## Task set
1. Based on the Zimri text, explain why Zimri told Cozbi that he was more important than Moses.
2. From the Zimri text, extract the passage between "Zimri (Hebrew: זִמְרִי, Zīmrī;" and "they had sex.", inclusive.

Zimri (Hebrew: זִמְרִי, Zīmrī; lit. 'praiseworthy') son of Salu was the prince or leader of a family within the Tribe of Simeon during the time of the Israelites’ Exodus in the wilderness at the time when they were approaching the Promised Land. The Book of Numbers in the Hebrew Bible describes how, at Abila or Shittim, he took part in the Heresy of Peor, taking as a paramour a Midianite woman, Cozbi (or Kozbi). For this sin, Phinehas, grandson of Aaron, killed them both by impaling them on a spear as they had sex.

The incident was then taken by the Israelites as a pretext for the War against the Midianites in Numbers 31.

==Interpretations==
===Judaism===
Since many of the sinners were from the tribe of Shimon, the tribesmen came to Zimri, who was one of the leaders of the tribe, and demanded that he do something that would save them. Zimri decided that prostitution with a non-Jew was not punishable by death, and cited evidence of Moses' marriage with Jethro's daughter, even though she had converted to Judaism before her marriage with him. In order to substantiate this ruling, he decided to prostitute with Cozbi, the daughter of Zur, the king of Midian, and to publicize this deed. He came to her and asked her to cooperate with him. She told him that since she was the daughter of a king and exalted from a nation, her father would not allow her to prostitute with anyone, but only with the greatest of the people of Israel, Moses. Zimri told her that he was more important than Moses, since Moses was the leader of the third tribe, the Tribe of Levi, while he himself was the leader of the Tribe of Shimon, the second tribe. Cozbi agreed to cooperate, and Zimri grabbed her in Belorita and brought her to Moshe, where he defied him and asked if Cozbi was allowed to do so, since she was just like Moshe's wife, Tzipora, who was also a Midianite. When the people saw Zimri's act of provocation, they all wept. The Babylonian Talmud asserts that Zimri and Cozbi engaged in 424 acts of coitus in their public encounter before Phinehas zealously killed them. The meaning of that exact number of coituses in their multi-coital encounter and whether or not that figure was meant to be taken literally has been debated by scholars.

Data drawn from a collection
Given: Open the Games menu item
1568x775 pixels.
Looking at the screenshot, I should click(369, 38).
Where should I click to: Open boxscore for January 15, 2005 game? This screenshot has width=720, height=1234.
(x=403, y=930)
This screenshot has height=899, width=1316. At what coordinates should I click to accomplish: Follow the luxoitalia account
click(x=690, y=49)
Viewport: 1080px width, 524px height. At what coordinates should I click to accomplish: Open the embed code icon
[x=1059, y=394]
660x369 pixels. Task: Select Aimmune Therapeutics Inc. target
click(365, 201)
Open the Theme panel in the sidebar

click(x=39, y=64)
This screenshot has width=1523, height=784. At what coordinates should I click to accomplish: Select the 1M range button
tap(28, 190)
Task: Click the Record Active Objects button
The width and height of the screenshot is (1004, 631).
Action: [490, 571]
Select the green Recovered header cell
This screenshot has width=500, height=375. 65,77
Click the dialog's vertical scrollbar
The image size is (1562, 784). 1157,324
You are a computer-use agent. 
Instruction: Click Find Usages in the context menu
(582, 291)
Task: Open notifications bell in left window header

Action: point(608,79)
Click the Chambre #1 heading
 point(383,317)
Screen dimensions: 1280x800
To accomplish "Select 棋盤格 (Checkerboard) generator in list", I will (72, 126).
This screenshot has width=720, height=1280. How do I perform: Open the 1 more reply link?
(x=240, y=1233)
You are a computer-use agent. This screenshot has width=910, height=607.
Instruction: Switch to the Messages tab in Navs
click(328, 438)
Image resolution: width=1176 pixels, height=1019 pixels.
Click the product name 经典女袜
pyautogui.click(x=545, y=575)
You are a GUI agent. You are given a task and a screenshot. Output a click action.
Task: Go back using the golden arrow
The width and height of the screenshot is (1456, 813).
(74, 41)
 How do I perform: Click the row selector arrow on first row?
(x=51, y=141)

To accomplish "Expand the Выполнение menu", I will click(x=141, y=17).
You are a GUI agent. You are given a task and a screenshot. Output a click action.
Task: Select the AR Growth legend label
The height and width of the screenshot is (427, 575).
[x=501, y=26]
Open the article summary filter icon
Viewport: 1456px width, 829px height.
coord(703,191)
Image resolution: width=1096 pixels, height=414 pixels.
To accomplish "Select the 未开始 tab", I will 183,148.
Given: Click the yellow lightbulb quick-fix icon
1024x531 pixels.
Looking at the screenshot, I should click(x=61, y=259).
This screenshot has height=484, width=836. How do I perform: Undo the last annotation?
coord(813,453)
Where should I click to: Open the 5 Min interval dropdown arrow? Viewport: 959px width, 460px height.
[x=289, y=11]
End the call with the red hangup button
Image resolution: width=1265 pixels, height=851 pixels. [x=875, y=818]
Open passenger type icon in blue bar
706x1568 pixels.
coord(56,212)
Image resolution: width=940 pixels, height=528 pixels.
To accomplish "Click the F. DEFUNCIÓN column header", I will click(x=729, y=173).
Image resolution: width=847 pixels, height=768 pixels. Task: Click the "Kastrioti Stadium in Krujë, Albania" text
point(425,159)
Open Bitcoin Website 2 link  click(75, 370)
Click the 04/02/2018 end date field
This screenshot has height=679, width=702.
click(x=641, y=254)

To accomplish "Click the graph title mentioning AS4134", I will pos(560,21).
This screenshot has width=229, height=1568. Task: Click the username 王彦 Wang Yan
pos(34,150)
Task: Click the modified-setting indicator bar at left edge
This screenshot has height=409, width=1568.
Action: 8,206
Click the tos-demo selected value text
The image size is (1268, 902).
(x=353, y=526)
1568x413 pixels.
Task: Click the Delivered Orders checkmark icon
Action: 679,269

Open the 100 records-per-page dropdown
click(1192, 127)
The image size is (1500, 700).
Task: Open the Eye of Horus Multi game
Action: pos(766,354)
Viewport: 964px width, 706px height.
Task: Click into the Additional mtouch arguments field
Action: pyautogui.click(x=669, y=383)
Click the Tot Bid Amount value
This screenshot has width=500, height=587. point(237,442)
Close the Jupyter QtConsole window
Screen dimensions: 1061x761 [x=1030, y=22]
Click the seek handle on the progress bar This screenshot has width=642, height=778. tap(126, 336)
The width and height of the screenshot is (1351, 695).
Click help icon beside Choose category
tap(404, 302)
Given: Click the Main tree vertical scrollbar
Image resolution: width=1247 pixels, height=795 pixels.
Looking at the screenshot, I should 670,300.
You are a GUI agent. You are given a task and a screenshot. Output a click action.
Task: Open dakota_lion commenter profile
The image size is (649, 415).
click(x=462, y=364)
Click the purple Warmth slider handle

## Solved tasks
1. Zimri argued that Moses led only the third tribe, the Tribe of Levi, while Zimri himself led the Tribe of Shimon, the second tribe. He said this because Cozbi had told him that, as a king's daughter, she could be with only the greatest of the people of Israel, Moses.

2.
Zimri (Hebrew: זִמְרִי, Zīmrī; lit. 'praiseworthy') son of Salu was the prince or leader of a family within the Tribe of Simeon during the time of the Israelites’ Exodus in the wilderness at the time when they were approaching the Promised Land. The Book of Numbers in the Hebrew Bible describes how, at Abila or Shittim, he took part in the Heresy of Peor, taking as a paramour a Midianite woman, Cozbi (or Kozbi). For this sin, Phinehas, grandson of Aaron, killed them both by impaling them on a spear as they had sex.